Simon Hancock, the outgoing tenant, had fetched an empty cider-cask,
and set it down on the opposite side of the road; and from this
Spartan seat watched the work of demolition for three days, without
exhaustion and without emotion. In the interval between two
avalanches of dusty masonry, he spoke to this effect:--
Once upon a time the cottage was inhabited by a man and his wife.
The man was noticeable for the extreme length of his upper lip and
gloom of his religious opinions. He had been a mate in the coasting
trade, but settled down, soon after his marriage, and earned his
living as one of the four pilots in the port. The woman was
unlovely, with a hard eye and a temper as stubborn as one of St.

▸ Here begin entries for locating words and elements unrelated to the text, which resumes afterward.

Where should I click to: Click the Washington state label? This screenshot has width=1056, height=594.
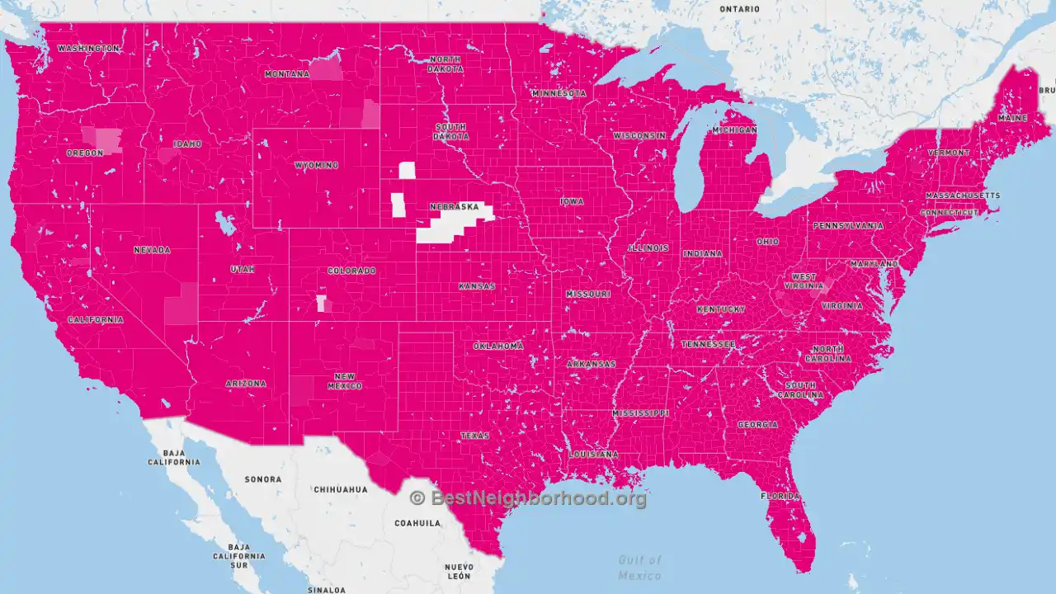coord(88,49)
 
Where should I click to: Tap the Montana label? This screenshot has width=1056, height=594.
coord(286,74)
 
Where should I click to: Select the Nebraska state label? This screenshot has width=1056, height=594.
coord(454,206)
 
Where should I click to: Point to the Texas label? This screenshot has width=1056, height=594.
coord(474,436)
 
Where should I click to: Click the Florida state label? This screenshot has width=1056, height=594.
coord(780,497)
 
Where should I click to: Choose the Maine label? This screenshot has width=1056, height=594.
coord(1012,118)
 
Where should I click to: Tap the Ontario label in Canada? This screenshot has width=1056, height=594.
coord(739,9)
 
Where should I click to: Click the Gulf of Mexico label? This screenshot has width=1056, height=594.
coord(639,568)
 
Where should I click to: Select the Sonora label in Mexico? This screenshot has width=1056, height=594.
coord(263,479)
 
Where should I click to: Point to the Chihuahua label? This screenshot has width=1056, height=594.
coord(340,489)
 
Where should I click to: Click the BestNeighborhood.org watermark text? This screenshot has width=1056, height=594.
coord(528,498)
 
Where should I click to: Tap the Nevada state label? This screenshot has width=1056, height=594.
coord(152,250)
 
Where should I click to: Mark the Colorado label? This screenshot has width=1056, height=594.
coord(351,271)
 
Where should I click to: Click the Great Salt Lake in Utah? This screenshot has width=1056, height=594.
coord(221,224)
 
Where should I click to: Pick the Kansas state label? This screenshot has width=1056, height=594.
coord(477,286)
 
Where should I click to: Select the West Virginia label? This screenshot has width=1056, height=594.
coord(804,281)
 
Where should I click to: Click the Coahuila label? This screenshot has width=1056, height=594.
coord(417,523)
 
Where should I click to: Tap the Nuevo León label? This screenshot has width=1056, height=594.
coord(459,572)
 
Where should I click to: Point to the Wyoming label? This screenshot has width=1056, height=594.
coord(316,165)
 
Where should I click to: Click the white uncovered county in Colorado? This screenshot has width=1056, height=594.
coord(320,303)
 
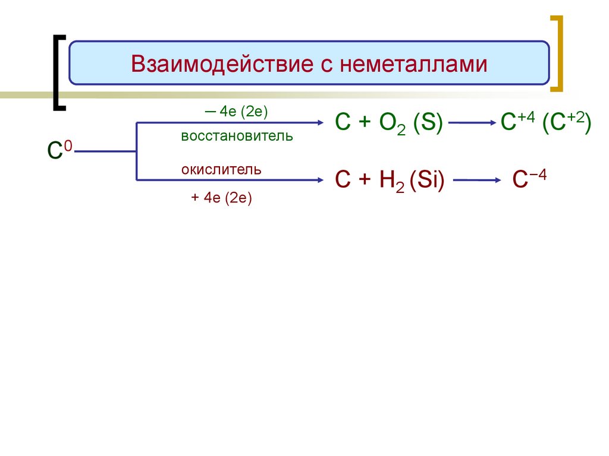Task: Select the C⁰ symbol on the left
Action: (x=59, y=151)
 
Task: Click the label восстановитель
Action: (x=237, y=136)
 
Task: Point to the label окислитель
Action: (x=221, y=170)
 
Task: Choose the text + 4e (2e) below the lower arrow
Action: (x=222, y=198)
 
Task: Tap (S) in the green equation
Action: (x=429, y=124)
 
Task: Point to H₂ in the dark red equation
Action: (x=394, y=180)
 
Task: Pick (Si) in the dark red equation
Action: (x=431, y=179)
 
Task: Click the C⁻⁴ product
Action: (x=529, y=179)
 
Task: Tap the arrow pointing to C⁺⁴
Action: (x=473, y=124)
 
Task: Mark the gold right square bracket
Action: (x=557, y=53)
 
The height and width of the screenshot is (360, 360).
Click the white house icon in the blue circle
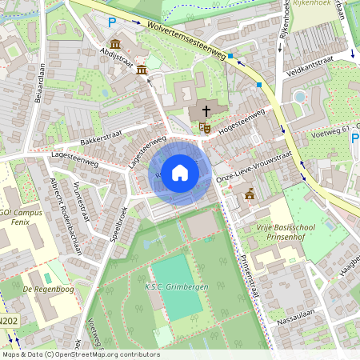coord(180,173)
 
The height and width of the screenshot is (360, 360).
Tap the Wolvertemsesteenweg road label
coord(185,38)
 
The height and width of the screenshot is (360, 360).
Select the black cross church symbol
coord(206,111)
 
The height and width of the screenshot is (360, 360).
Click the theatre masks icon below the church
coord(206,126)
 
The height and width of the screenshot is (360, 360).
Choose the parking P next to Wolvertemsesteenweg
coord(112,23)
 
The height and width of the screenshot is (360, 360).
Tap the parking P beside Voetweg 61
coord(354,138)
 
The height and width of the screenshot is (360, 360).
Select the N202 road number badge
coord(8,322)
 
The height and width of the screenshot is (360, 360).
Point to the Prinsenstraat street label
coord(250,274)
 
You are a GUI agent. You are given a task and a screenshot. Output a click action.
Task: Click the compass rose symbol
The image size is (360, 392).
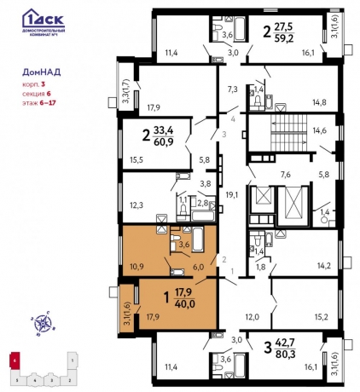click(39, 322)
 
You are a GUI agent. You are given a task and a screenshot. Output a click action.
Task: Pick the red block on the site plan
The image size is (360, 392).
click(15, 362)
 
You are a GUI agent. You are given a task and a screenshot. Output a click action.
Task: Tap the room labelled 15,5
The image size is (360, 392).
click(135, 159)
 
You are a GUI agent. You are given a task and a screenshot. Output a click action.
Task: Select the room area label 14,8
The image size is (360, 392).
click(319, 102)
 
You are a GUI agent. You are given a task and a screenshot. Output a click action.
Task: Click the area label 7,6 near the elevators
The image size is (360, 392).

Nicholas's horns. How she had picked up with a man was a mystery,
until you looked at _him_.
After six years of wedlock they quarrelled one day, about nothing at
all: at least, Simon Hancock, though unable to state the exact cause
of strife, felt himself ready to swear it was nothing more serious
than the cooking of the day's dinner. From that date, however, the
pair lived in the house together and never spoke. The man happened
to be of the home-keeping sort--possessed no friends and never put
foot inside a public-house. Through the long evenings he would sit
beside his own fender, with his wife facing him, and never a word
flung across the space between them, only now and then a look of cold
hate.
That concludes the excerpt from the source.